Set down the records that follow exactly and completely.

───── Available data ─────

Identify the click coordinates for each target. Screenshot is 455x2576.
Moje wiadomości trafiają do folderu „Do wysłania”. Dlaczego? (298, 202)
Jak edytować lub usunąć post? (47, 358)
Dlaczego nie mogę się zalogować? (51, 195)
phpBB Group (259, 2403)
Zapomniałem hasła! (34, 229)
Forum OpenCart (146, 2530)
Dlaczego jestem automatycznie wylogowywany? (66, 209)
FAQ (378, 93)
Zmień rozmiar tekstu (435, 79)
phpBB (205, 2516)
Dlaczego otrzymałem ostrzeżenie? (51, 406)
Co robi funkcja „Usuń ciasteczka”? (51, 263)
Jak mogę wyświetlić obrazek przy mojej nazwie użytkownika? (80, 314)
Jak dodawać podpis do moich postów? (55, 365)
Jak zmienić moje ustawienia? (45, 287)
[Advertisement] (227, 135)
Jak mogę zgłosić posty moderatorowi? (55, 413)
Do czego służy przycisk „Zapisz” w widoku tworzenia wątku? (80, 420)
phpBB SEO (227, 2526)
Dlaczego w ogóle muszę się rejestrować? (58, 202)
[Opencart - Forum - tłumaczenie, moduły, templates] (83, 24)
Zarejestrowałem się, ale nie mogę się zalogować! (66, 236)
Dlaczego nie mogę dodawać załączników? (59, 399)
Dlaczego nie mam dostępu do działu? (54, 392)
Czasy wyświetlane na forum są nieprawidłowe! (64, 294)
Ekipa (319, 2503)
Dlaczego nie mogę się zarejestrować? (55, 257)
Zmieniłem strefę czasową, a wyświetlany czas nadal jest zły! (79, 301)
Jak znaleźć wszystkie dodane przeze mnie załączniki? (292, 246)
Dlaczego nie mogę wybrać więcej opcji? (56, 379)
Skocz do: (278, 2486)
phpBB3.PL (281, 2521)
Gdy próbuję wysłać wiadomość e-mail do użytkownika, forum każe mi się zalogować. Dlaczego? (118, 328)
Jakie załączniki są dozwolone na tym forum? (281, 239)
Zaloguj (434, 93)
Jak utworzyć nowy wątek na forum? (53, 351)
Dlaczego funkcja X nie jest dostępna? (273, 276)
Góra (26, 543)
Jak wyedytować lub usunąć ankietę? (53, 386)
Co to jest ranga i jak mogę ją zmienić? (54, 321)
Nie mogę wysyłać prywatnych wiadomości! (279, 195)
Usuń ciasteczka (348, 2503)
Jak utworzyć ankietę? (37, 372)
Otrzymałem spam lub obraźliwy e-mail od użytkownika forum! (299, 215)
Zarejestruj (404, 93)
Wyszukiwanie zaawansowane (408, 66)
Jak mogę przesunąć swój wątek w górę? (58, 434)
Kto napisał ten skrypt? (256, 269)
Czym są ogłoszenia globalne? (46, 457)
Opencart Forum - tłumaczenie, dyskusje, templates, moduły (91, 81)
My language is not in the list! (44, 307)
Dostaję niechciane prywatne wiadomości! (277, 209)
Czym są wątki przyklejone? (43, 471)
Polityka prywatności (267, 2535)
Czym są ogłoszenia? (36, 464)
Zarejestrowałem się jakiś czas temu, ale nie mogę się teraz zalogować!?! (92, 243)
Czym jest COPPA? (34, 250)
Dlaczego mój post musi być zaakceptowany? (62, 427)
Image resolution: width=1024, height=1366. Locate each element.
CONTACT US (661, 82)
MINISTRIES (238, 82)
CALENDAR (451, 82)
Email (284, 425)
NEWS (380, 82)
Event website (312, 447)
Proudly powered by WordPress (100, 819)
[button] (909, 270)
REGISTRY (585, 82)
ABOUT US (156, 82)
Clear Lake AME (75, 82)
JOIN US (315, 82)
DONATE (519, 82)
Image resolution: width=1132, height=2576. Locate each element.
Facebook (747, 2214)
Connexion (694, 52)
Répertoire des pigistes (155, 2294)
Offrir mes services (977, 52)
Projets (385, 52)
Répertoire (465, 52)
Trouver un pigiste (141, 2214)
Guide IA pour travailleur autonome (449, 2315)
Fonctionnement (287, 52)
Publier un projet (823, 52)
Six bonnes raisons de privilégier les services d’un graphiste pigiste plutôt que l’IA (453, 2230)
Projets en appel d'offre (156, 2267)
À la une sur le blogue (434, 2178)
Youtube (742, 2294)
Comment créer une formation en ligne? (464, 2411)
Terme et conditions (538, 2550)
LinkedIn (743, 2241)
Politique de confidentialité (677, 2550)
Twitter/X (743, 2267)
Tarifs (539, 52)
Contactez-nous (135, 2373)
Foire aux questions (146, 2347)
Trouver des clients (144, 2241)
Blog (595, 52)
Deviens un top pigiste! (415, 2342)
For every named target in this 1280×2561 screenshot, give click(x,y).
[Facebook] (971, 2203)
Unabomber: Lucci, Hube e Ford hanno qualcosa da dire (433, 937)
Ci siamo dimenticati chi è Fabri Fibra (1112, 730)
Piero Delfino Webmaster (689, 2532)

─────

Your response:
Identify the click coordinates for each target. Screenshot is 455x2576.
Moje wiadomości trafiają do folderu „Do wysłania”. Dlaczego? (298, 202)
Jak edytować lub usunąć post? (47, 358)
Dlaczego nie mogę się zalogować? (51, 195)
phpBB Group (259, 2403)
Zapomniałem hasła! (34, 229)
Forum OpenCart (146, 2530)
Dlaczego jestem automatycznie wylogowywany? (66, 209)
FAQ (378, 93)
Zmień rozmiar tekstu (435, 79)
phpBB (205, 2516)
Dlaczego otrzymałem ostrzeżenie? (51, 406)
Co robi funkcja „Usuń ciasteczka”? (51, 263)
Jak mogę wyświetlić obrazek przy mojej nazwie użytkownika? (80, 314)
Jak dodawać podpis do moich postów? (55, 365)
Jak zmienić moje ustawienia? (45, 287)
[Advertisement] (227, 135)
Jak mogę zgłosić posty moderatorowi? (55, 413)
Do czego służy przycisk „Zapisz” w widoku tworzenia wątku? (80, 420)
phpBB SEO (227, 2526)
Dlaczego w ogóle muszę się rejestrować? (58, 202)
[Opencart - Forum - tłumaczenie, moduły, templates] (83, 24)
Zarejestrowałem się, ale nie mogę się zalogować! (66, 236)
Dlaczego nie mogę dodawać załączników? (59, 399)
Dlaczego nie mam dostępu do działu? (54, 392)
Czasy wyświetlane na forum są nieprawidłowe! (64, 294)
Ekipa (319, 2503)
Dlaczego nie mogę się zarejestrować? (55, 257)
Zmieniłem strefę czasową, a wyświetlany czas nadal jest zły! (79, 301)
Jak znaleźć wszystkie dodane przeze mnie załączniki? (292, 246)
Dlaczego nie mogę wybrać więcej opcji? (56, 379)
Skocz do: (278, 2486)
phpBB3.PL (281, 2521)
Gdy próbuję wysłać wiadomość e-mail do użytkownika, forum każe mi się zalogować. Dlaczego? (118, 328)
Jakie załączniki są dozwolone na tym forum? (281, 239)
Zaloguj (434, 93)
Jak utworzyć nowy wątek na forum? (53, 351)
Dlaczego funkcja X nie jest dostępna? (273, 276)
Góra (26, 543)
Jak wyedytować lub usunąć ankietę? (53, 386)
Co to jest ranga i jak mogę ją zmienić? (54, 321)
Nie mogę wysyłać prywatnych wiadomości! (279, 195)
Usuń ciasteczka (348, 2503)
Jak utworzyć ankietę? (37, 372)
Otrzymałem spam lub obraźliwy e-mail od użytkownika forum! (299, 215)
Zarejestruj (404, 93)
Wyszukiwanie zaawansowane (408, 66)
Jak mogę przesunąć swój wątek w górę? (58, 434)
Kto napisał ten skrypt? (256, 269)
Czym są ogłoszenia globalne? (46, 457)
Opencart Forum - tłumaczenie, dyskusje, templates, moduły (91, 81)
My language is not in the list! (44, 307)
Dostaję niechciane prywatne wiadomości! (277, 209)
Czym są wątki przyklejone? (43, 471)
Polityka prywatności (267, 2535)
Czym są ogłoszenia? (36, 464)
Zarejestrowałem się jakiś czas temu, ale nie mogę się teraz zalogować!?! (92, 243)
Czym jest COPPA? (34, 250)
Dlaczego mój post musi być zaakceptowany? (62, 427)
Image resolution: width=1024, height=1366. Locate each element.
CONTACT US (661, 82)
MINISTRIES (238, 82)
CALENDAR (451, 82)
Email (284, 425)
NEWS (380, 82)
Event website (312, 447)
Proudly powered by WordPress (100, 819)
[button] (909, 270)
REGISTRY (585, 82)
ABOUT US (156, 82)
Clear Lake AME (75, 82)
JOIN US (315, 82)
DONATE (519, 82)
Image resolution: width=1132, height=2576. Locate each element.
Facebook (747, 2214)
Connexion (694, 52)
Répertoire des pigistes (155, 2294)
Offrir mes services (977, 52)
Projets (385, 52)
Répertoire (465, 52)
Trouver un pigiste (141, 2214)
Guide IA pour travailleur autonome (449, 2315)
Fonctionnement (287, 52)
Publier un projet (823, 52)
Six bonnes raisons de privilégier les services d’un graphiste pigiste plutôt que l’IA (453, 2230)
Projets en appel d'offre (156, 2267)
À la une sur le blogue (434, 2178)
Youtube (742, 2294)
Comment créer une formation en ligne? (464, 2411)
Terme et conditions (538, 2550)
LinkedIn (743, 2241)
Politique de confidentialité (677, 2550)
Twitter/X (743, 2267)
Tarifs (539, 52)
Contactez-nous (135, 2373)
Foire aux questions (146, 2347)
Trouver des clients (144, 2241)
Blog (595, 52)
Deviens un top pigiste! (415, 2342)
For every named target in this 1280×2561 screenshot, give click(x,y).
[Facebook] (971, 2203)
Unabomber: Lucci, Hube e Ford hanno qualcosa da dire (433, 937)
Ci siamo dimenticati chi è Fabri Fibra (1112, 730)
Piero Delfino Webmaster (689, 2532)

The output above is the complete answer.